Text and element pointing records
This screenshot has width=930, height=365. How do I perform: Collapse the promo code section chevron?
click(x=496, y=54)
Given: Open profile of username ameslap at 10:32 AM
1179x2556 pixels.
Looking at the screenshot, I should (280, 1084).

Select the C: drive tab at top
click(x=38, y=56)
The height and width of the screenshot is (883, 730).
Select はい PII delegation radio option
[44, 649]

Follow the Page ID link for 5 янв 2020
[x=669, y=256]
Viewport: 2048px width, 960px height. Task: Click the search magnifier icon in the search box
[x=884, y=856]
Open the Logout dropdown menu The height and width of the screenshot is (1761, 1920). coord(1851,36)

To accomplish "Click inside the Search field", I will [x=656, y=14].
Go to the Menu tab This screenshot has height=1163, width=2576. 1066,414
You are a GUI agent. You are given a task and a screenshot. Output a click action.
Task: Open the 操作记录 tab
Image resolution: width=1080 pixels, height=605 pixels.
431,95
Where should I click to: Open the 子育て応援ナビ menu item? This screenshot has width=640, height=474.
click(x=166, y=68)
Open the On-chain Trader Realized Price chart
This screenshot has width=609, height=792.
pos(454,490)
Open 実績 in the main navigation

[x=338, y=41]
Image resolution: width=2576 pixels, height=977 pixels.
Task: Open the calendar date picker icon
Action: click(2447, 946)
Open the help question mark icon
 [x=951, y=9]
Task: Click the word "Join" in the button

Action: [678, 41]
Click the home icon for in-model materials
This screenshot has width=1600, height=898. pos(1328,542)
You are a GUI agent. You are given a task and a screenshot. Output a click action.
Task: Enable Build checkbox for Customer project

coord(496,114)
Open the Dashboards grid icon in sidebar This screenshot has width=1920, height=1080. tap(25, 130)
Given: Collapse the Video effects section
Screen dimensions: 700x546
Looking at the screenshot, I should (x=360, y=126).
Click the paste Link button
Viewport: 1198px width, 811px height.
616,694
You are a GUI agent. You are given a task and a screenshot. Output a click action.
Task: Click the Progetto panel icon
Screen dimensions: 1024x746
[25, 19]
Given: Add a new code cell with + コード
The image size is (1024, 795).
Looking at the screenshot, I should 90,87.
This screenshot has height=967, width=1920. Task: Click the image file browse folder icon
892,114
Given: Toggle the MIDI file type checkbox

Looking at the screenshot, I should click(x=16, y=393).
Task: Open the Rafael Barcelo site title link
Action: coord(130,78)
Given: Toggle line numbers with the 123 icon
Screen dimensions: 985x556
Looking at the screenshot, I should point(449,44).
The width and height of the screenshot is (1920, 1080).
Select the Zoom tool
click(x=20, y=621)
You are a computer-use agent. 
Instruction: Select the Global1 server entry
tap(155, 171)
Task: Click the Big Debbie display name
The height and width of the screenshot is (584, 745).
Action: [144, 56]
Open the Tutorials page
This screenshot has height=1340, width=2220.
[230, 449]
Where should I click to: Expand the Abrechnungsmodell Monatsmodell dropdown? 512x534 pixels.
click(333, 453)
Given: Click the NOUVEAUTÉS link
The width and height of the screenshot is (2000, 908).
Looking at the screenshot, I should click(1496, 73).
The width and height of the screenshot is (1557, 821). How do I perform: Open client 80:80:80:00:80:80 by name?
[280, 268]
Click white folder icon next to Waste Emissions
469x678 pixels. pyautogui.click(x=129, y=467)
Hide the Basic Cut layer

_REQUIREMENT_
Convert the entries above, from the first line through the line containing "[x=669, y=256]", into a JSON list of strings with one string per line. Omit blank lines.

_SOLUTION TO THE EXERCISE_
[
  "This screenshot has width=930, height=365. How do I perform: Collapse the promo code section chevron?",
  "click(x=496, y=54)",
  "Given: Open profile of username ameslap at 10:32 AM",
  "1179x2556 pixels.",
  "Looking at the screenshot, I should (280, 1084).",
  "Select the C: drive tab at top",
  "click(x=38, y=56)",
  "The height and width of the screenshot is (883, 730).",
  "Select はい PII delegation radio option",
  "[44, 649]",
  "Follow the Page ID link for 5 янв 2020",
  "[x=669, y=256]"
]